Avril 2021 : le scandale des classements COVID se poursuit

Il y a un peu plus d’un an, l’épidémie de COVID-19 contraignait nos gouvernants à décider d’un confinement total et entrainait le déclenchement du Plan de Continuation d’Activité des juridictions.

 

En application de ce plan, toutes les audiences étaient annulées, à l’exception d’urgences jugées dans le cadre de procédures de référé (civil) ou de comparution immédiate (pénal).

 

A la reprise d’activité, les dossiers qui auraient dû être jugés devant les juridictions pénales pendant cette période devaient faire l’objet d’une nouvelle convocation.

 

Pour beaucoup d’entre eux, ce ne fut pas le cas : avant la crise sanitaire, le Parquet avait estimé que les faits reprochés aux mis en cause justifiaient une comparution devant un Tribunal Correctionnel.

 

Après la crise, de nombreux dossiers ont finalement fait l’objet de décisions de classement sans suite. 

 

Sous prétexte de désengorger les juridictions et de diminuer les délais d’audiencement, et dans le mépris total des droits des victimes, les auteurs présumés des infractions ne sont finalement plus poursuivis et ne comparaitront pas devant un juge pénal.

 

Beaucoup de ces dossiers concernent des victimes de violences dites légères.
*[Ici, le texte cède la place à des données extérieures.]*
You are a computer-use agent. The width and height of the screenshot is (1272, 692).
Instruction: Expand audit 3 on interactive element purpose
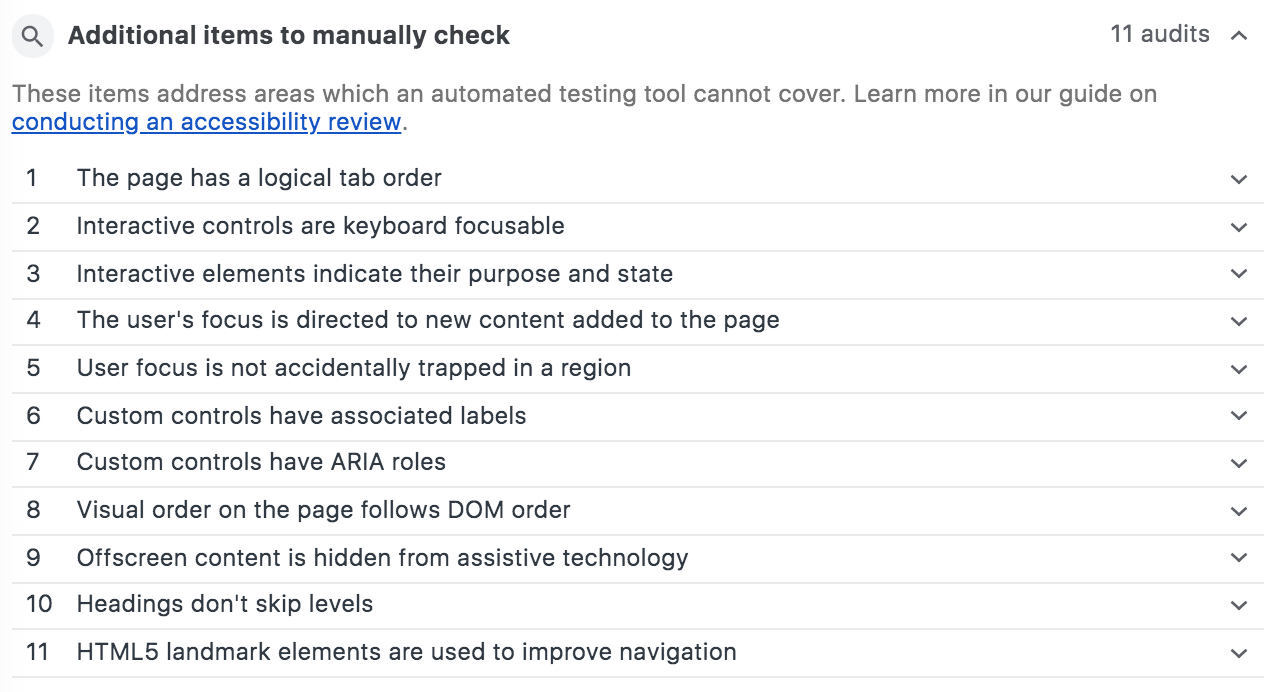(x=1237, y=274)
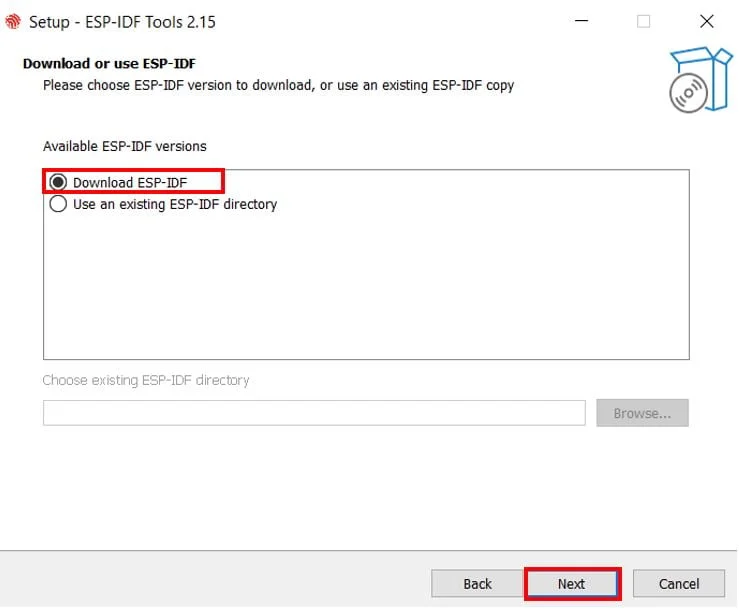Go to the previous step with Back
This screenshot has width=739, height=610.
[x=477, y=584]
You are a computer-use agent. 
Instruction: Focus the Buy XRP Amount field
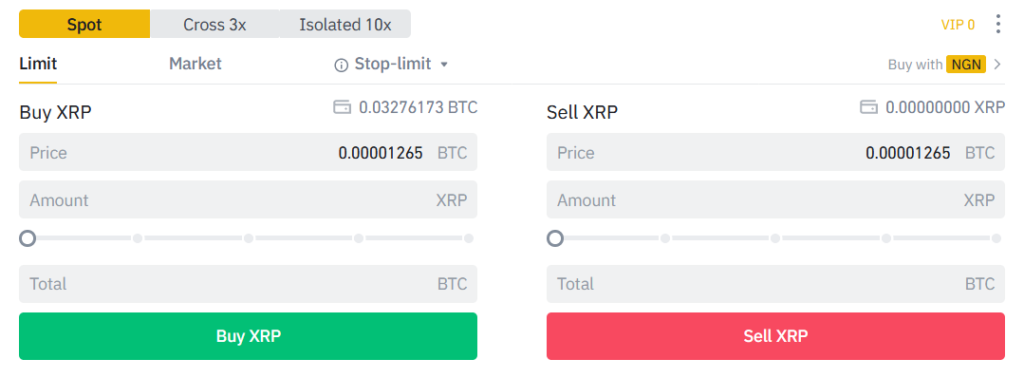248,200
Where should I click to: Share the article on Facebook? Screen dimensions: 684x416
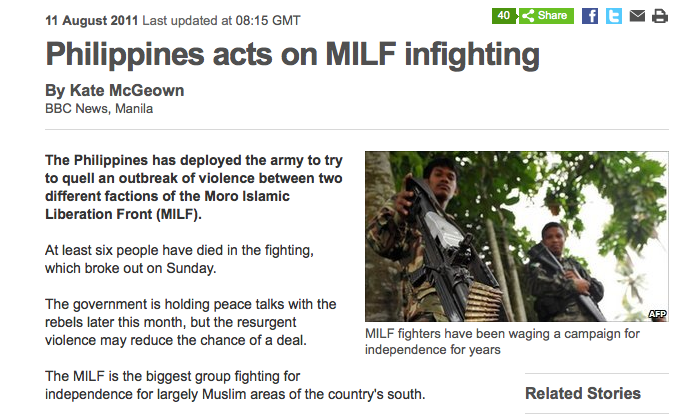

Le motif indiqué sur ces décisions de classement sans suite est que les poursuites sont devenues « non proportionnées ou inadaptées » ou bien que « les conséquences des faits dont vous vous êtes plaint ne sont pas suffisamment graves pour que le Parquet estime utile de faire juger cette affaire sur le plan pénal ».

 

En d’autres termes, avant la crise sanitaire, le Parquet avait estimé opportun de poursuivre les auteurs devant une juridiction pénale, mais après la crise et parce que les tribunaux n’ont pas les moyens de traiter le flux de dossiers, ces auteurs présumés et ces faits restent impunis.

 

Toute atteinte à la personne doit être poursuivie et nous continuerons à contester systématiquement ces classements sans suite et à dénoncer ce scandale des classements COVID.